I need to prove the question listed below. It seems like it should be straightforward with a few theorems, but I feel like I am missing something. Was wondering if I could get some second eyes.
Suppose $f(x) = \ln x$ for all $x > 0$ and $g(x) = e^x$ for all real $x$. Given that $f$ and $g$ are inverse functions prove that if $f'(x) = \frac{1}{x}$ for $x \in (0, \infty)$ then $g'(x) = g(x)$ for $x \in (- \infty, \infty)$
Since $f$ and $g$ are inverse functions we have:
$f(g(x)) = x$. Taking the derivative with respect to $x$ and applying the chain rule we have:
$f'(g(x))g'(x) = 1 \rightarrow \ g'(x) = \frac{1}{f'(g(x))}$
Note that as mentioned above $f'(x) = \frac{1}{x}$. Hence, we have:
$g'(x) = \frac{1}{\frac{1}{g(x)}} = g(x)$.
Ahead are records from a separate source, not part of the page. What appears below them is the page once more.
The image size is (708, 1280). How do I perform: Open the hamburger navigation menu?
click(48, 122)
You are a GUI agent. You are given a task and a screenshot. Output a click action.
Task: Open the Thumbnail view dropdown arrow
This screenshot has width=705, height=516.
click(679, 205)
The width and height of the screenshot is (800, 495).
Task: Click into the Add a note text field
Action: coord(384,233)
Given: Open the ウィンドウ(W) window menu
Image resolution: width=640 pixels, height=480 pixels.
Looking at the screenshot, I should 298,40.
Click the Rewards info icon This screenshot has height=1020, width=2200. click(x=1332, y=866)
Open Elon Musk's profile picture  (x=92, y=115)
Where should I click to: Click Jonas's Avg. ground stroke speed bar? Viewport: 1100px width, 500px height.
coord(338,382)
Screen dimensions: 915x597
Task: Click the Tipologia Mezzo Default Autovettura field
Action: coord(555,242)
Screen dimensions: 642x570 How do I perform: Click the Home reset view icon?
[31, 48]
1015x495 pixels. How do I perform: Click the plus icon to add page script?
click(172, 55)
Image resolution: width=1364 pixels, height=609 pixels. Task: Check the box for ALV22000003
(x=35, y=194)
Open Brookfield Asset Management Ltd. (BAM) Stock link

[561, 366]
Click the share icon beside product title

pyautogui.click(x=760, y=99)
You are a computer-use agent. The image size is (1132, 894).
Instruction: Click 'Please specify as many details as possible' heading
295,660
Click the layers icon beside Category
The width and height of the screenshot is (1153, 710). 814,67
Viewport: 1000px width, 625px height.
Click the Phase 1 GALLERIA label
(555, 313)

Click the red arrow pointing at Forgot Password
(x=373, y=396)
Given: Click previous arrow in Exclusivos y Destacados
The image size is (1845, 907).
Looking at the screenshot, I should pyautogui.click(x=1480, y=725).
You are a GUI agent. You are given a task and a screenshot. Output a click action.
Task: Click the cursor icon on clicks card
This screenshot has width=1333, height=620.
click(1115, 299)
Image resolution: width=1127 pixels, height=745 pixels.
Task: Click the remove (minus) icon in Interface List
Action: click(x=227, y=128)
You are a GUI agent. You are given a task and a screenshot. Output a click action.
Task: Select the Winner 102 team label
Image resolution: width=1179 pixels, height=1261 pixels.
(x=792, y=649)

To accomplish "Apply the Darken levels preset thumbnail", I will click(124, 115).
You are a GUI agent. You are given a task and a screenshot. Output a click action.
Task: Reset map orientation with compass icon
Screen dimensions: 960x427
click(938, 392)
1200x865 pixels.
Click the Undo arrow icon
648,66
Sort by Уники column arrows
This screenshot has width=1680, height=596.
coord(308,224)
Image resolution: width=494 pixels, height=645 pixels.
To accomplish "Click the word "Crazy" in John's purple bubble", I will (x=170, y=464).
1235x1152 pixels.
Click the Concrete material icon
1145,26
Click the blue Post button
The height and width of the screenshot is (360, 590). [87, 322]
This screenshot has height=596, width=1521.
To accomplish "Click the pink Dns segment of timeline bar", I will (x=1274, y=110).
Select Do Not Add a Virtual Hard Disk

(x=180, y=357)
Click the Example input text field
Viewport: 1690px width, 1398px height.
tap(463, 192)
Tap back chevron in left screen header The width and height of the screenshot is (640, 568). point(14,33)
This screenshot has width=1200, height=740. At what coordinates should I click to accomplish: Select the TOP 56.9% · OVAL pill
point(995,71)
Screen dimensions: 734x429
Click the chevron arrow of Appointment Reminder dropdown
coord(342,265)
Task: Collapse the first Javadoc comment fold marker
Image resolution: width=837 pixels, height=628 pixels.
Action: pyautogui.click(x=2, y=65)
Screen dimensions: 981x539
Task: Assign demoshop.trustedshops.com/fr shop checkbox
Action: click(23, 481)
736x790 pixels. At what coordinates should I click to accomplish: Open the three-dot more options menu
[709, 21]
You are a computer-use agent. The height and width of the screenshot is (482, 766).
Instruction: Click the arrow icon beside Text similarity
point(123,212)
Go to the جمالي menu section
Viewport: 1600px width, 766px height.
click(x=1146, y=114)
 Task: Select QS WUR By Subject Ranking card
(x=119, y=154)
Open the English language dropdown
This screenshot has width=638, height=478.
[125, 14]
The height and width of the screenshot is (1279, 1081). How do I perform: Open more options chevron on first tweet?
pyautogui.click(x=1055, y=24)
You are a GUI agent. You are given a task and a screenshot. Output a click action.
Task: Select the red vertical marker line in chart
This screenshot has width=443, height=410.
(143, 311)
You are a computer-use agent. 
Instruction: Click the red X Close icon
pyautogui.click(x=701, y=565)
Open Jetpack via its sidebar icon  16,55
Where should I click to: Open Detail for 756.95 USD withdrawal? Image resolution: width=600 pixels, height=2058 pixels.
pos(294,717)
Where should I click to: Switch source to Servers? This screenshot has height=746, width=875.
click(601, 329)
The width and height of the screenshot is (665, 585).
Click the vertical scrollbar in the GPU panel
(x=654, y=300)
(This might sound hand wavey, but I assure you we have been given a theorem which says this) And we have a theorem which says that if $f$ and $g$ are inverse functions and $f$ is differentiable on $(a, b)$ then $g'(x)$ is differentiable on $(f(a), f(b))$. Thus we have,
$g'(x) = g(x)$ for $x \in (\ln(0), \ln(\infty)) = (-\infty, \infty).$